En statuant que, dans les lieux où il existe un établissement pour obvier à la mendicité, tout mendiant même infirme, même accidentellement réduit à la misère, était punissable, le législateur a évidemment pensé que ces établissemens recueilleraient tous les infirmes, tous les individus incapables de subvenir à leurs besoins, ou du moins leur distribueraient des secours qui les dispenseraient de demander l’aumône sur la voie publique, sans quoi la disposition de la loi n’aurait aucun sens.
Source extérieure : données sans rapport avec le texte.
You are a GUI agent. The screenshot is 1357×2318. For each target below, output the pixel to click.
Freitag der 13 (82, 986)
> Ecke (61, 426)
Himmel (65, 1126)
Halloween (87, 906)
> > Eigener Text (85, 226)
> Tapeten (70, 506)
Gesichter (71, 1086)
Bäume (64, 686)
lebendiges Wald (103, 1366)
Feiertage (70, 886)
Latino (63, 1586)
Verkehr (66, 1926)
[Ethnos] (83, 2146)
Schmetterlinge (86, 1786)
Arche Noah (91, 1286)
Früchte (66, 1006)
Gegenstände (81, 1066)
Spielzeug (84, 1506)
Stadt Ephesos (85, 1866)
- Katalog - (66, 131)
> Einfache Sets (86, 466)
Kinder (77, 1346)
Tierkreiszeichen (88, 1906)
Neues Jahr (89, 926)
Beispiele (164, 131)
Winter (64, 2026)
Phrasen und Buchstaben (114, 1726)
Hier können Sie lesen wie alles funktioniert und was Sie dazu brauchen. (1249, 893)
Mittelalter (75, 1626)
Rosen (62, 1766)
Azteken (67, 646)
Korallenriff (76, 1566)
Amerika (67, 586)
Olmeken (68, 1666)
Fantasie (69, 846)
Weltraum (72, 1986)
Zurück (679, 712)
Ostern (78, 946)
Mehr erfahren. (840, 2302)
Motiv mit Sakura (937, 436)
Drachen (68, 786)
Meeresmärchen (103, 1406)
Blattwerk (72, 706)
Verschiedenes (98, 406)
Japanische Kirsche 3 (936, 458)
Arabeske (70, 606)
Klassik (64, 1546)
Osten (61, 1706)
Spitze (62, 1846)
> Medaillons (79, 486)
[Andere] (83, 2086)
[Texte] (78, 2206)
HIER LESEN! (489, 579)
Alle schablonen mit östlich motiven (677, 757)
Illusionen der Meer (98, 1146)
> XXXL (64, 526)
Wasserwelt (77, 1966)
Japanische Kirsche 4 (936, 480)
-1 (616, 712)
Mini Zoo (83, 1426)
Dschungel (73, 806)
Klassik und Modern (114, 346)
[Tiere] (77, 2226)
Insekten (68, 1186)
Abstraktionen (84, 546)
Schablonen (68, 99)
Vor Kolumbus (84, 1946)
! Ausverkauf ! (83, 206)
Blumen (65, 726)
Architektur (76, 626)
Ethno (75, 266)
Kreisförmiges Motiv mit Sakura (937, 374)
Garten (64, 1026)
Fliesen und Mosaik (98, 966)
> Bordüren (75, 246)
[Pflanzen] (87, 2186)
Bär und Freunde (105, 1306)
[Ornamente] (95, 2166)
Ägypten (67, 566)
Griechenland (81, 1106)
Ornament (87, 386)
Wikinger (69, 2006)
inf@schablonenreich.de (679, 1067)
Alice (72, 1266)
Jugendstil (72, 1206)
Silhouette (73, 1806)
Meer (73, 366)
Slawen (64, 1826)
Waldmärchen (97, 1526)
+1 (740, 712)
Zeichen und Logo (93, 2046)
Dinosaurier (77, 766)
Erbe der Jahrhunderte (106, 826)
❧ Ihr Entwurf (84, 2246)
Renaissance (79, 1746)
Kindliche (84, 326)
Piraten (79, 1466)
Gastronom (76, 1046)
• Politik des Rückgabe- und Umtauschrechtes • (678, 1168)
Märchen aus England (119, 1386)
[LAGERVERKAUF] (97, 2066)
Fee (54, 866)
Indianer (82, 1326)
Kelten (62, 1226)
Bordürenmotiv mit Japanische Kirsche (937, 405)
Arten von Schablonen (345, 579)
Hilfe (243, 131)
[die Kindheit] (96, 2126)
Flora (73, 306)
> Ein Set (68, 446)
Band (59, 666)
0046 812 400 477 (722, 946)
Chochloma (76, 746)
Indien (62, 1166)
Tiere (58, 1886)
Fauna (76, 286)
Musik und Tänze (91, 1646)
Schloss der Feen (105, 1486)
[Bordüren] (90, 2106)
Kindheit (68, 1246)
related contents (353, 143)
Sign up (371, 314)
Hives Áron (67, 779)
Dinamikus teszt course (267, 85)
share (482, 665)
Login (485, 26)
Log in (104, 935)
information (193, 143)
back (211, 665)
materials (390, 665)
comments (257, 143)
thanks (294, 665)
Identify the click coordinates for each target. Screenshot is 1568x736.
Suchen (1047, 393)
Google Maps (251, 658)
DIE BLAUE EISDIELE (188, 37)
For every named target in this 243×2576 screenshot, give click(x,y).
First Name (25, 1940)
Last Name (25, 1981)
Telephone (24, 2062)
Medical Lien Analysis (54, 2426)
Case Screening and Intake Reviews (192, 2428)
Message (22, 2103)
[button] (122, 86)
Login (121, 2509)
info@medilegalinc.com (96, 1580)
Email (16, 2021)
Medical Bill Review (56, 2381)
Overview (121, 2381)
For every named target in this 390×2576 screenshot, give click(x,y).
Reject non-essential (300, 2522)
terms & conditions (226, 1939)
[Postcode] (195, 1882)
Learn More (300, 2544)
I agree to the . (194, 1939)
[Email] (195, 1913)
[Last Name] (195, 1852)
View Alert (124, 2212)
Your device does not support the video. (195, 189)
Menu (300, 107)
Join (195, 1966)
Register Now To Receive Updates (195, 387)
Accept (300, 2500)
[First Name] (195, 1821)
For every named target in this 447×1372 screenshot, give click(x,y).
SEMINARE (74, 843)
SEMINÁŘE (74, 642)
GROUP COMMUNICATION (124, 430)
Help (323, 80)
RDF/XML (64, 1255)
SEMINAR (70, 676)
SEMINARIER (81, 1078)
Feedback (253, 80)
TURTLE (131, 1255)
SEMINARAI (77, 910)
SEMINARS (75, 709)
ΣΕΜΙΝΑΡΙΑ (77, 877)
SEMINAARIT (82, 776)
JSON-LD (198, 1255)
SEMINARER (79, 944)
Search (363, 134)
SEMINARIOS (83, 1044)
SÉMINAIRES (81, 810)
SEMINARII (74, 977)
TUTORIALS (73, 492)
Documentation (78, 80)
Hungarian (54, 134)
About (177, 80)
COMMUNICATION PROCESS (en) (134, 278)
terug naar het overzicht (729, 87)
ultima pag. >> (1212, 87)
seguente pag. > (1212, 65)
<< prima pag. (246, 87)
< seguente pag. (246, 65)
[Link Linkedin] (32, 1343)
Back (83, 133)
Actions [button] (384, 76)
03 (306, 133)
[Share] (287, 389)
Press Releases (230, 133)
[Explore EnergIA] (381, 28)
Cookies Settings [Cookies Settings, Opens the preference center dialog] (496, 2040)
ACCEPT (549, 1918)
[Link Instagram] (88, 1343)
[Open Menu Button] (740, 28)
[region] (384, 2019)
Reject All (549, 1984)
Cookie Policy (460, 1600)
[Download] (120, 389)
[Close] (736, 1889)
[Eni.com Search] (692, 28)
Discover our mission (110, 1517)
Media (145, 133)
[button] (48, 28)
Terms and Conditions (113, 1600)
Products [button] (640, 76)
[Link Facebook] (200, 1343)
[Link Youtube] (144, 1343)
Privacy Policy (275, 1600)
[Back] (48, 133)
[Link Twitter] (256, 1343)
Or en est-il ainsi dans la réalité des choses ? Remarquons tout d’abord qu’il n’existe en France que quarante et un dépôts de mendicité[1]. Il est vrai que certains départemens s’associent pour envoyer leurs mendians dans le même dépôt ; mais il n’en reste pas moins que près de la moitié des départemens français n’ont, contrairement à un décret de 1808 qui leur en faisait un devoir, créé aucun établissement pour obvier à la mendicité. Mais dans les départemens où il existe des dépôts de mendicité, ces dépôts sont-ils au moins assez spacieux pour recevoir tous les individus infirmes ou incapables de gagner leur vie ? Ou bien, si ces établissemens ne sont pas suffisons, les secours publics sont-ils organisés d’une façon assez prévoyante et assez large pour que toute misère accidentelle soit rapidement soulagée, et toute misère habituelle, résultant d’une infirmité constante, suffisamment secourue ? Il faudrait, pour répondre à cette question, faire, département par département, une enquête qui ne serait assurément pas sans intérêt. Mais si nous nous bornons à étudier comment les choses se

  1. Sous l’ancien régime, il y avait déjà un dépôt de mendicité par généralité, soit en tout trente-deux. On voit qu’en un siècle, la progression du nombre de ces dépôts n’a pas été considérable.